Home Depot (NYSE:HD) is set to report its fourth-quarter earnings results before the market opens on Tuesday, Feb. 21. Judging by the stock's run toward record highs after trailing the market in 2016, investors are growing more optimistic about its home improvement business.
Below, I'll highlight the important trends that might add to that positive momentum -- or stop the retailer's rally in its tracks.
Customer traffic gains
Comparable-store sales growth is a big deal for any retailer, but it's even more critical to Home Depot since its store footprint isn't expanding. In fact, the company hasn't added a new warehouse in the U.S. in years, while rival Lowe's (NYSE:LOW) opened 40 locations in 2016 alone.
It's a good thing Home Depot has its smaller peer beat in growth at existing locations, then. Comps accelerated to a 6% pace last quarter to double Lowe's result.
Home Depot is targeting a 5% overall comps number for the full 2016 year, compared to Lowe's 4%. In addition to seeing that goal hit, investors will want to be sure that the gains come from a healthy mix of customer traffic growth and higher average spending per trip.
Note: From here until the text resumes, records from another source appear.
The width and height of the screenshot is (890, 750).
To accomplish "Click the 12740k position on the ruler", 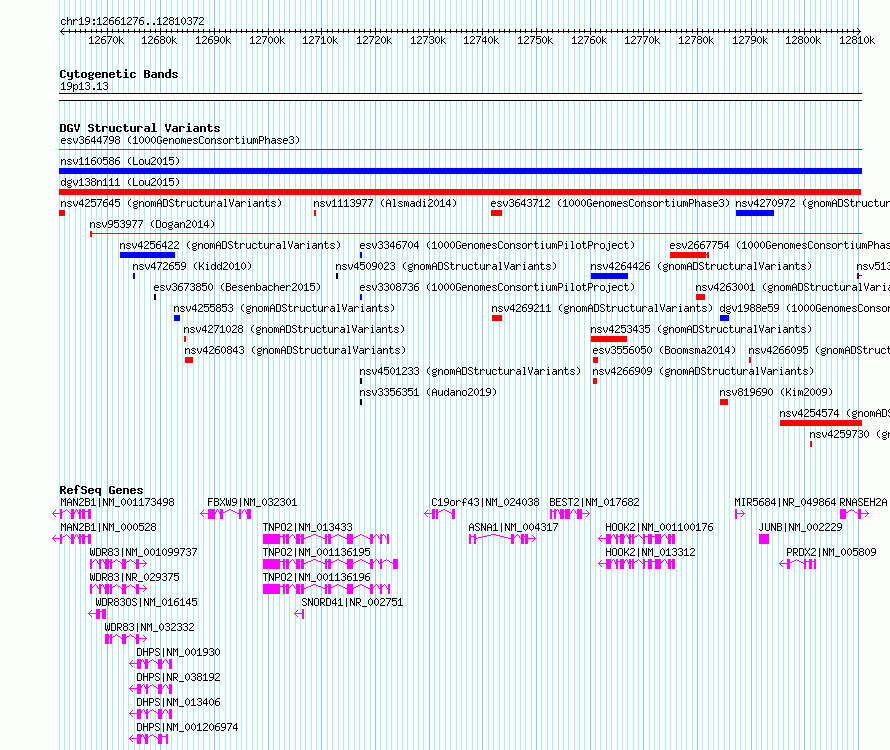I will [481, 40].
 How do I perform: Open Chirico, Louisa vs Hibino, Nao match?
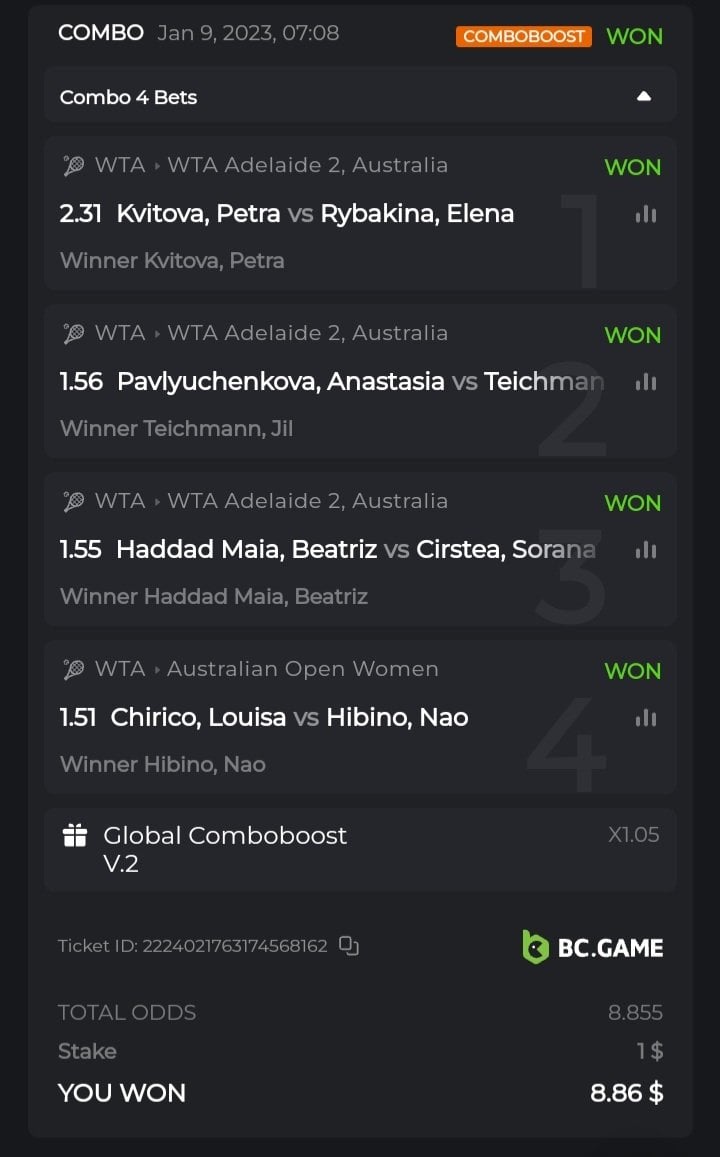(x=289, y=718)
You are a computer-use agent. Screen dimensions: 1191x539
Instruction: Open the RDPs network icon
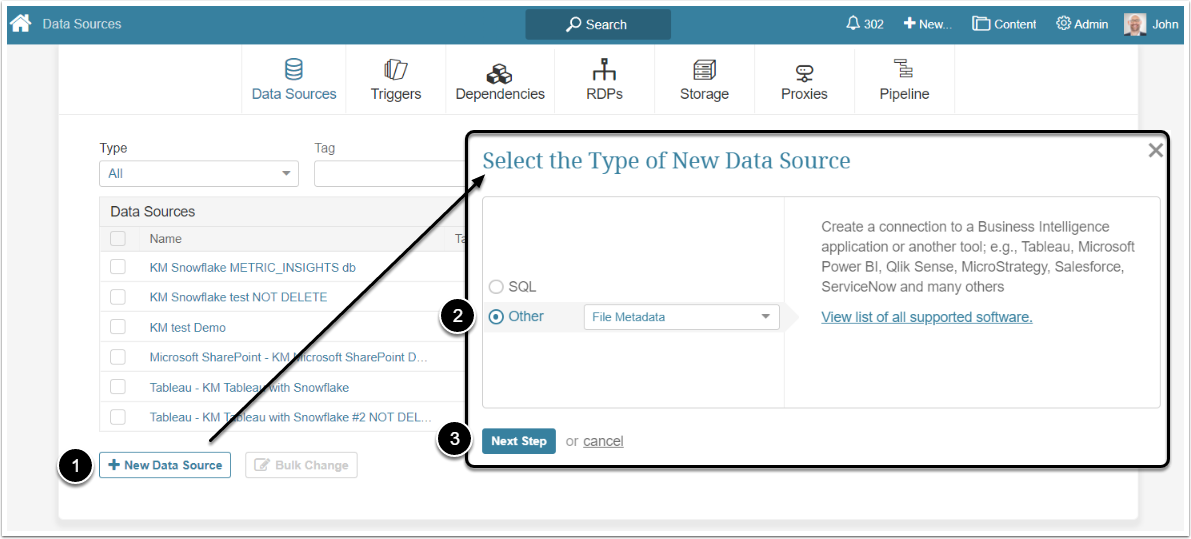[x=604, y=70]
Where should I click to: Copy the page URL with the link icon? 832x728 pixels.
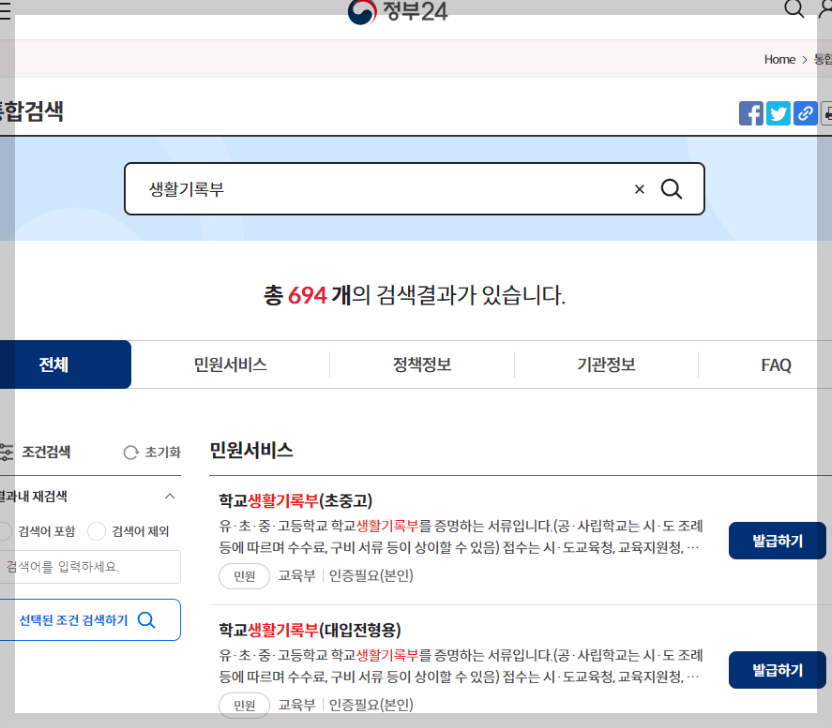(x=805, y=113)
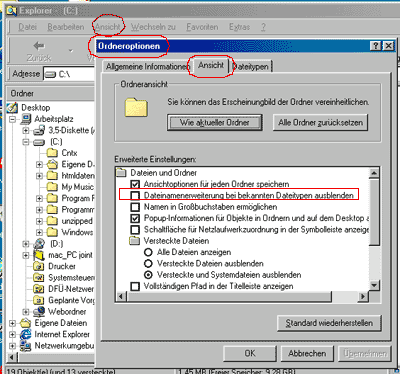Screen dimensions: 400x374
Task: Open the Ansicht menu in Explorer
Action: point(108,27)
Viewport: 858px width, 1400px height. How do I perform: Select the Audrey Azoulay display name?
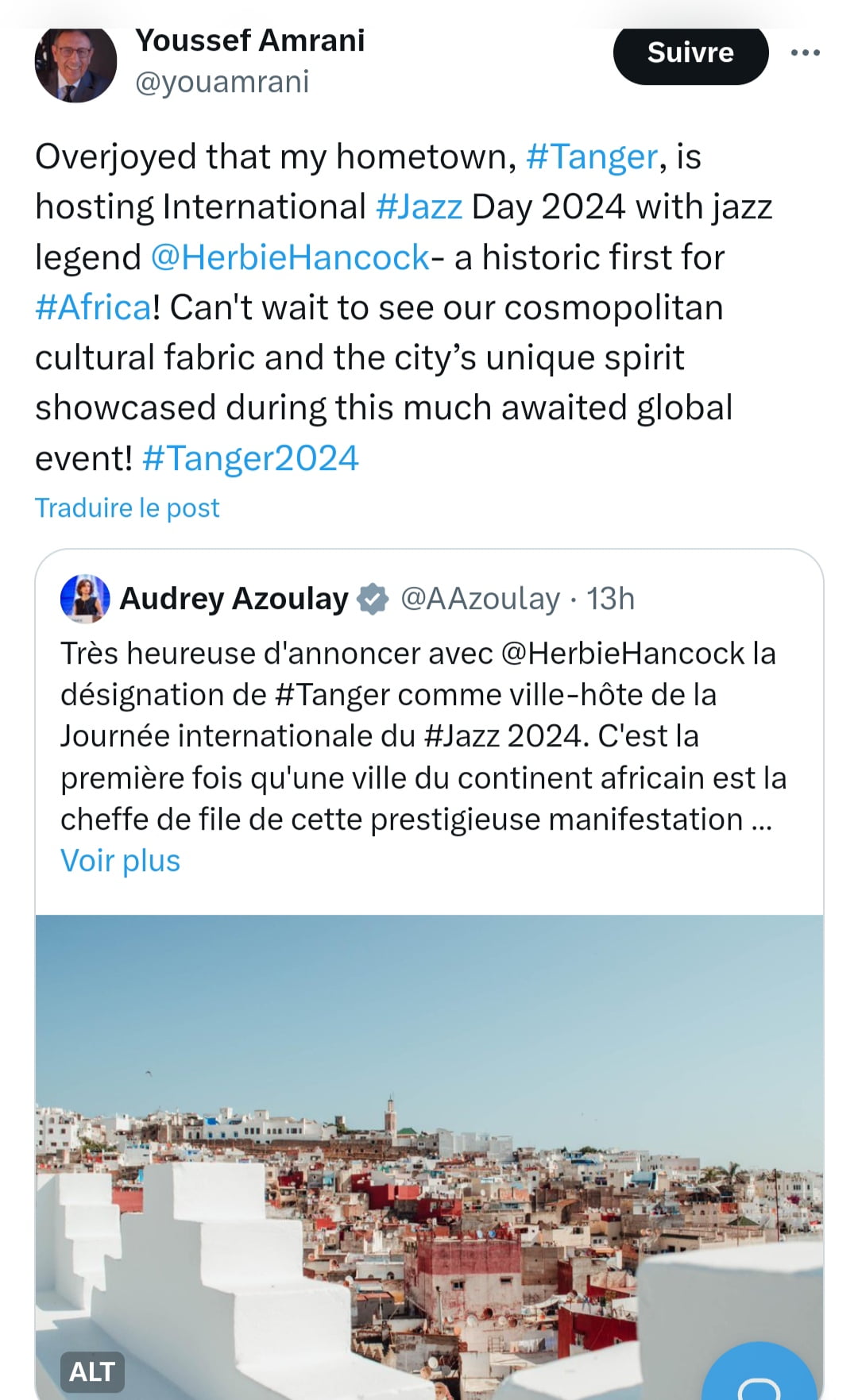tap(234, 600)
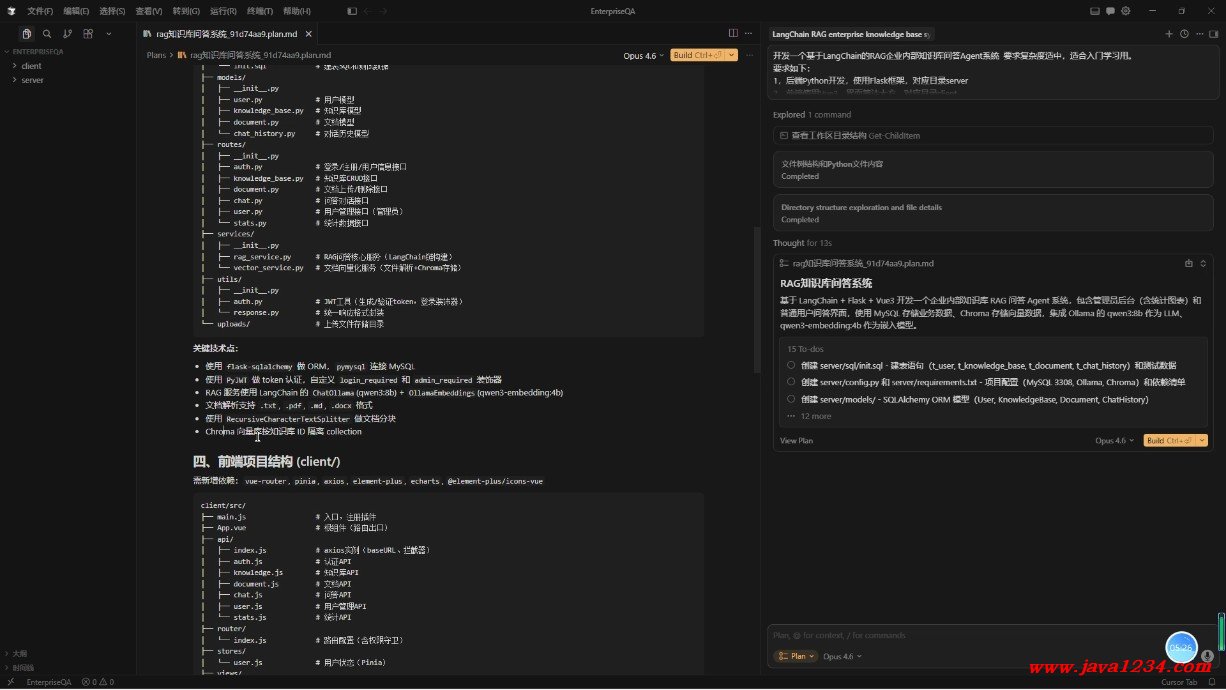The image size is (1226, 690).
Task: Start a new chat with plus icon
Action: pyautogui.click(x=1169, y=34)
Lately the retailer has had to lean more heavily on rising spending as traffic gains slowed to a 2% pace from 4% last year.
Home Depot is spending aggressively on initiatives like building out its e-commerce infrastructure and integrating newly acquired businesses like the Interline Brands segment. Those investments really haven't hurt the bottom line -- yet. Thanks to surging profitability, net income is up double-digits over the last nine months to $6.2 billion. Its 14% operating margin already trounces Lowe's 8%, but CEO Craig Menear and his executive team aim to slowly boost that figure toward 15% by fiscal 2018.
Investors should brace for volatility on this metric since management has a packed pipeline of projects aimed at keeping long-term sales growth chugging higher. One recent example is the option it just rolled out for customers to order products online and have them delivered directly from their local store.
Home Depot is also pouring resources into optimizing its supply chain so that it always has the products in hand at just the right time. Other national retailers, including Wal-Mart and Target, have had to dial back earnings expectations due to similar spending. Home Depot enjoys much higher profit margins then they do, which is a big reason why earnings should jump 16% this year to $6.33 per share. Yet the company might project weaker profit growth ahead due to spending on the business.
Investors can expect hefty cash returns from Home Depot this quarter, considering that management in November boosted its 2016 stock repurchase spending target by $2 billion to $7 billion. Toss in the $3.5 billion it's expected to dish out in dividends, and shareholders should be looking at a total capital return of over $10 billion for the year.
Home Depot targets delivering 50% of earnings to its owners as dividends each year, and so shareholders will likely see a double-digit boost to the annual dividend as part of next week's earnings announcement. A year ago, the company hiked its payout by 17% following the prior year's 26% jump.
Executives are using debt to help fund its massive stock buyback program. That choice has increased interest payments as debt has ballooned to $22 billion from less than $10 billion in 2011. It has been a smart use of capital, given that interest expenses are still less than 1% of sales, and the company's recently borrowed funds at its lowest rate on record.